Fort Smith to bill Van Buren for 2009 ‘true up’

by The City Wire staff ([email protected]) 82 views 

story by Luke Hobbs
[email protected]

The City of Fort Smith will reverse course and bill the City of Van Buren for more than $250,000 in water rate adjustments for 2009.

In Tuesday night’s (Nov. 15) regular meeting, directors discussed a special agenda item on water Fort Smith has sold to Van Buren. In late July, Fort Smith officials learned they had failed to meet an August 2010 deadline for completing a “true-up” of 2009 water costs for Van Buren.

City staff took the stance that because Fort Smith had failed to meet this requirement, they could not bill Van Buren for an adjustment in water rates of $253,706.

A true-up is a type of audit, according to City Attorney Jerry Canfield. Canfield explained to directors that the water agreement between Fort Smith and Van Buren, which was signed in 2002, included a study that served as the basis for Van Buren’s water rates.

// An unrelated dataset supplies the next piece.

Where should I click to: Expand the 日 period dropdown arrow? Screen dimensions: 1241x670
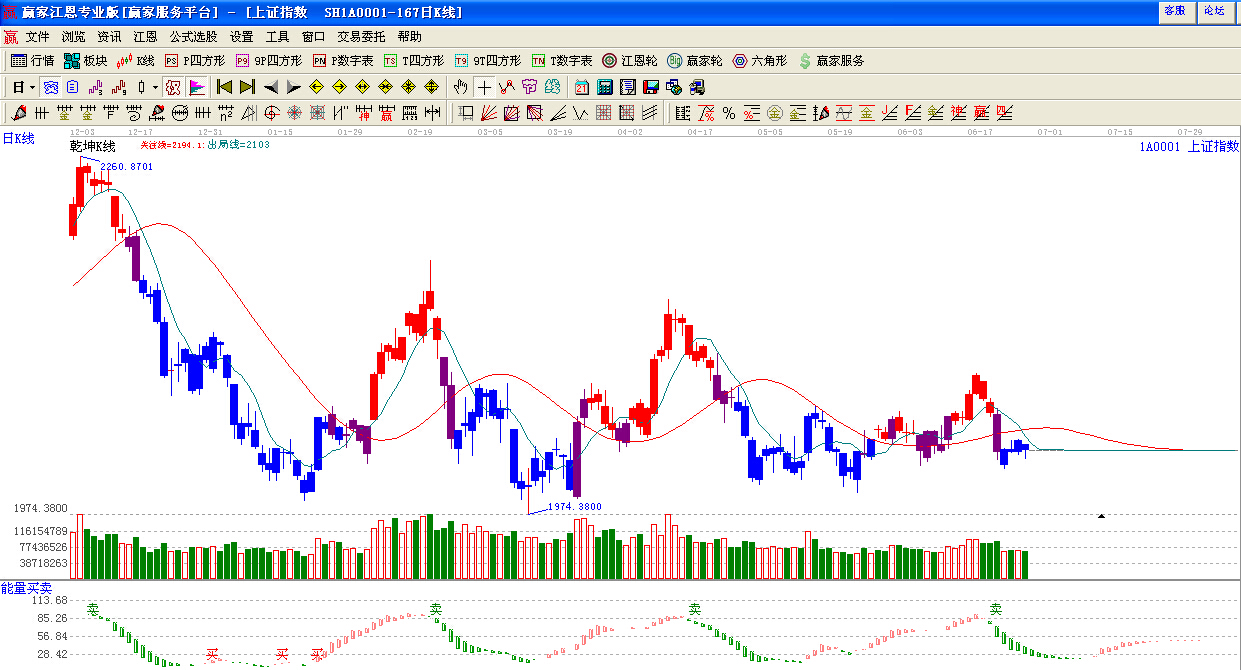pyautogui.click(x=32, y=87)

The study was prepared by the City and reviewed by professionals in the area, and it became the model for determining water rates for Van Buren, Canfield said.

Each time Fort Smith needs to adjust rates, according to Canfield, it must either prepare a new study or make retroactive adjustments based on updated water usage figures. The latter option has been the City’s practice for the past seven years.

When Fort Smith presents those adjustments to Van Buren, Canfield said, Van Buren has 60 days to request a true-up to verify the updated figures. Once the request is made, Fort Smith has another 60 days to complete the true-up and provide Van Buren with the results.

The true-up for water rate adjustments for 2009 was due in late August of 2010.

By that time, the City did not have a qualified employee who could perform the true-up. The financial analyst who had performed previous true-ups had quit earlier in the year to take another job, and his position was left unfilled.

In July of this year, Van Buren city officials informed Fort Smith city officials the true-up requirement was not met and that Van Buren would not pay for 2009 rate adjustments.

City Director Philip Merry Jr., who introduced the special agenda item in Tuesday’s meeting, said he believed Fort Smith should bill Van Buren for the $253,706 because it was still money Van Buren owed, regardless of the true-up failure.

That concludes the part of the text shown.